As for the scripts, McAlister says British playwright and screenwriter Peter Moffat is writing her one-part drama – with Philip Martin, who worked on seven episodes of The Crown in 2017, as director.
Maitlis has gone one step further for her three-part series, signing Bafta-nominated director Julian Jarrol, who not only helmed The Crown but also worked on Sky Atlantic’s drama This England, which told the story of Boris and Carrie Johnson during the pandemic.
Ultimately, however, it won’t be the cast and crew who dictate the success of either drama, but who get it to the small screen first. And it looks like Netflix and McAlister are winning the race to broadcast. While there’s no official date for when either drama will air, Scoop has finished filming, while A Very Royal Scandal is supposedly not even halfway through.
An insider told the Mail: ‘This was always going to be a race against time, except Sam [McAlister] was the first to get there and she certainly has a head start of several months at the moment.’
Emily Maitlis said to be ‘excited’ to unveil Hollywood actor Michael Sheen as Prince Andrew for A Very Royal Scandal
Sam McAlister, the former BBC production journalist who secured the interview, said the actors were better in Scoop.
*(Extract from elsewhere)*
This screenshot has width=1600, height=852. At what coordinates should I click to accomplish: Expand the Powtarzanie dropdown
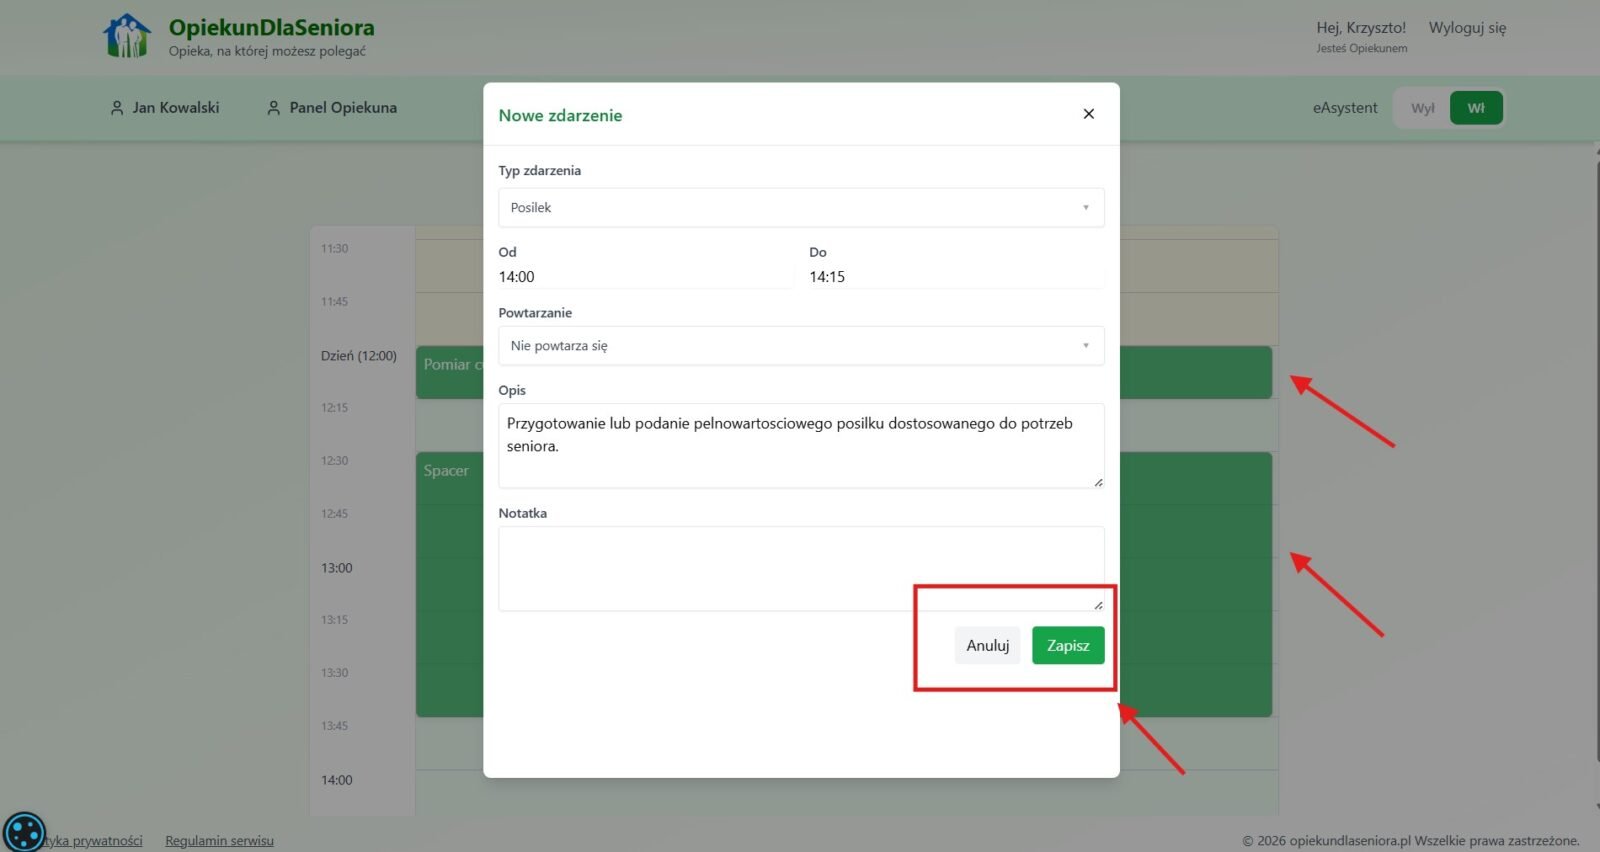800,346
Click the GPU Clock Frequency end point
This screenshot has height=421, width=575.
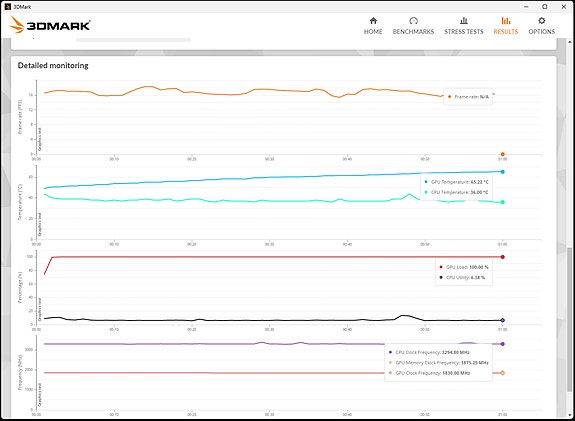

Rufus Sewell plays Prince Andrew in the Netflix series
Ruth Wilson was spotted on set in London with a blonde bob, similar to the hairstyle Maitlis had prior to the infamous interview
McAlister published her book Scoops: Behind The Scenes Of The BBC’s Most Shocking Interviews in July 2022 – while the Netflix deal was announced last autumn. Filming began earlier this year, with set photos released in February.
Maitlis’ A Very Royal Scandal was first discussed in the summer of 2022 – with Amazon only confirming their involvement last week.
Those on Team Netflix are said to have been ‘amused’ at how angry the former BBC star was said to have been after seeing her former colleague, McAlister, racing for her project. “It must really piss Emily off that the production girl beat her to it,” someone said. “Not only did she have to see all the photos from the shoot, but there is now no doubt that Scoop will be released first.”
And there’s no doubt that the rivalry between the women is “absolutely real.” While at the BBC, McAlister reportedly spent months building a relationship with private secretary Amanda Thirsk before holding a series of meetings with her at Buckingham Palace.
Despite being a high flyer, she was paid a fraction of the £325,000 annual salary that Maitlis earned on the show. So when Maitlis and Newsnight editor Esme Wren appeared on the cover of the Radio Times in July 2020 and failed to mention McAlister’s crucial role in the interview, McAlister was less than pleased.
In the piece, Wren said: “We have delivered a quite exceptional piece of journalism.”
McAlister received no credit despite initiating negotiations and presiding over the meeting between Newsnight bosses and Thirsk, the prince and his daughter Beatrice.
In her book about the first time she met Andrew, co-authored with Maitlis and Newsnight deputy editor Stewart Maclean, McAlister wrote: ‘I hadn’t slept a wink all weekend. I had prepared, read and talked to people who had met Prince Andrew to gauge how to approach him. Then I had rehearsed possible questions in my head, thought about what the sticking points would be, and played every possible calibration and option.”
Speaking about how she felt erased from the story, a source said: “Sam tried to laugh about it. It seemed very baffling that two women would not mention another, much younger woman in an interview where they were talking about how the interview came about.”
McAlister has now left the BBC, where some of her former colleagues resent her putting herself at the center of the whole affair.
One can only imagine their anger as Scoop triumphs and McAlister gets the sweetest revenge.